First of all: I know there are other solutions, I'm currently writing another method using the sieve of Eratosthenes. What I'd like your help with is understanding why this code does not work.
This is my code (the problems involves finding the sum of every prime under 2 million). The prime-checking method seems to work fine, but the result is way less than it should be.
class Euler10
{
public static void Main()
{
long sum = 0; // Was originally an int. Thanks Soner Gönül!
for(int i = 1; i < 2000000; i++)
{
if (CheckIfPrime(i) == true)
sum += i;
}
System.Console.WriteLine(sum);
System.Console.Read();
}
static bool CheckIfPrime(int number)
{
if (number <= 1)
return false;
if (number == 2)
return true;
if (number % 2 == 0)
return false;
for (int i = 3; i*i < number; i += 2)
{
if ((number % i) == 0)
return false;
}
return true;
}
}
The number I get is 1,308,111,344, which is two orders of magnitude lower than it should be. The code is so simple I am baffled by this error.
EDIT: making sum a long solved the digit problem, thanks everyone! Now, though, I get 143042032112 as an answer: the i*i in CheckIfPrime() isn't always right.
Using the sqrt() function and adding one (to compensate for the int cast) gives the correct result. Here's the correct CheckIfPrime() function:
bool CheckIfPrime(int number)
{
if (number <= 1)
return false;
if (number == 2)
return true;
if (number % 2 == 0)
return false;
int max = 1 + (int)System.Math.Sqrt(number);
for (int i = 3; i < max; i += 2)
{
if ((number % i) == 0)
return false;
}
return true;
}
EDIT 2: Will Ness helped me optimize the code further (calculating number's square root and comparing it to i is slower than elevating i^2 and then comparing it to number): the problem with the original method is that it didn't take into consideration edge cases in which number is the exact square of i, thus sometimes returning true instead of false. The correct code for CheckIfPrime(), then, is:
bool CheckIfPrime(int number)
{
if (number <= 1)
return false;
if (number == 2)
return true;
if (number % 2 == 0)
return false;
for (int i = 3; i*i <= number; i += 2)
{
if ((number % i) == 0)
return false;
}
return true;
}
Thanks again people!
Your code does not work because it tries using a 32-bit int to hold a number that exceeds the highest value in a 32-bit variable. The answer to the problem is 142,913,828,922, which needs 38 bits.

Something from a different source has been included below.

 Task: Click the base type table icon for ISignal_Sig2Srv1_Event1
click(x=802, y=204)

Changing the data type of sum to long should fix this problem.
Using long should help.http://msdn.microsoft.com/en-us/library/ctetwysk.aspx
Gives you a 64 bit integer where as int is only 32 bits.

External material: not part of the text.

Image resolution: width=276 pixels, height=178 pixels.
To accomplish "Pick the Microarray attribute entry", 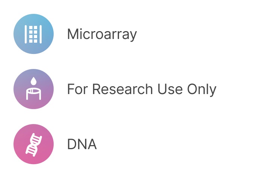I will click(102, 34).
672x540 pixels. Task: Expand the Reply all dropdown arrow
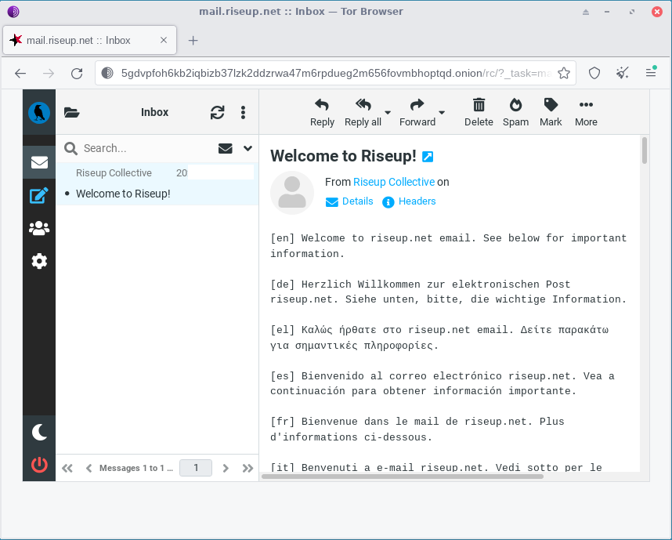(x=388, y=113)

You are using int for sum variable which is 32-bit but you are try to assign it more than Int32.Maximum which is 2,147,483,647.

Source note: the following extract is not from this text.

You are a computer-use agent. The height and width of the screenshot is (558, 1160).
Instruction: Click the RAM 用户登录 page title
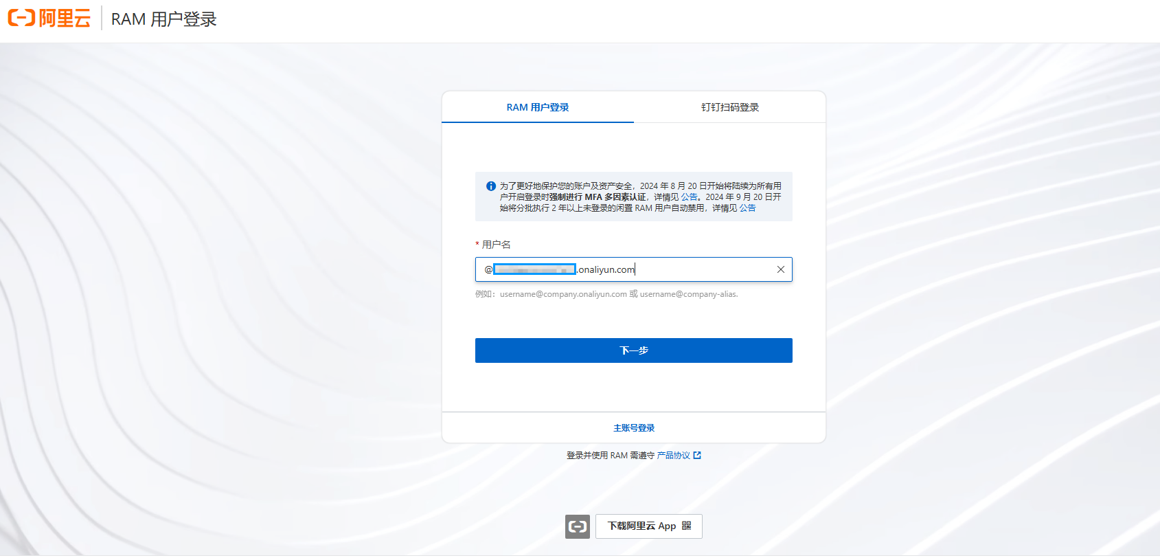pyautogui.click(x=163, y=19)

But your result is 143,042,032,112 which needs more bits than 32 for storing it.
Set its type as long which stores 64 bit.
long sum = 0;
Here a working DEMO.
for (... i=3 ; i*i < number; i+=2 ) is wrong. It should be
for (... i=3 ; i*i <= number; i+=2 )
...
both i and number must be of the same type of course; this will almost never give you an overflow, since you start from 3 (unless number is very big, close to the upper limit of the type's range).
The comparison should be inclusive to catch cases where number is a square of a prime.
Your algorithm is not the Sieve of Eratosthenes; the modulo operator gives it away. Your algorithm is trial division by odd numbers. Here is a function using the Sieve of Eratosthenes:
function sumPrimes(n)
sum := 0
sieve := makeArray(2..n, True)
for p from 2 to n step 1
if sieve[p]
sum := sum + p
for i from p * p to n step p
sieve[i] := False
return sum
Calling sumPrimes(2000000) gives the answer, which I won't write down out of respect for Project Euler. That function runs in time O(n log log n), which is much better than the O(n^2) of your original program. There are better ways to sieve, but that is simple, and easy to get right, and good enough for most purposes, including yours. You should get an answer in less than a second.
I'll leave it to you to translate to C# with appropriate data types.
If you're interested in a somewhat larger version of this problem, I calculated the sum of the first billion primes at my blog: 11138479445180240497.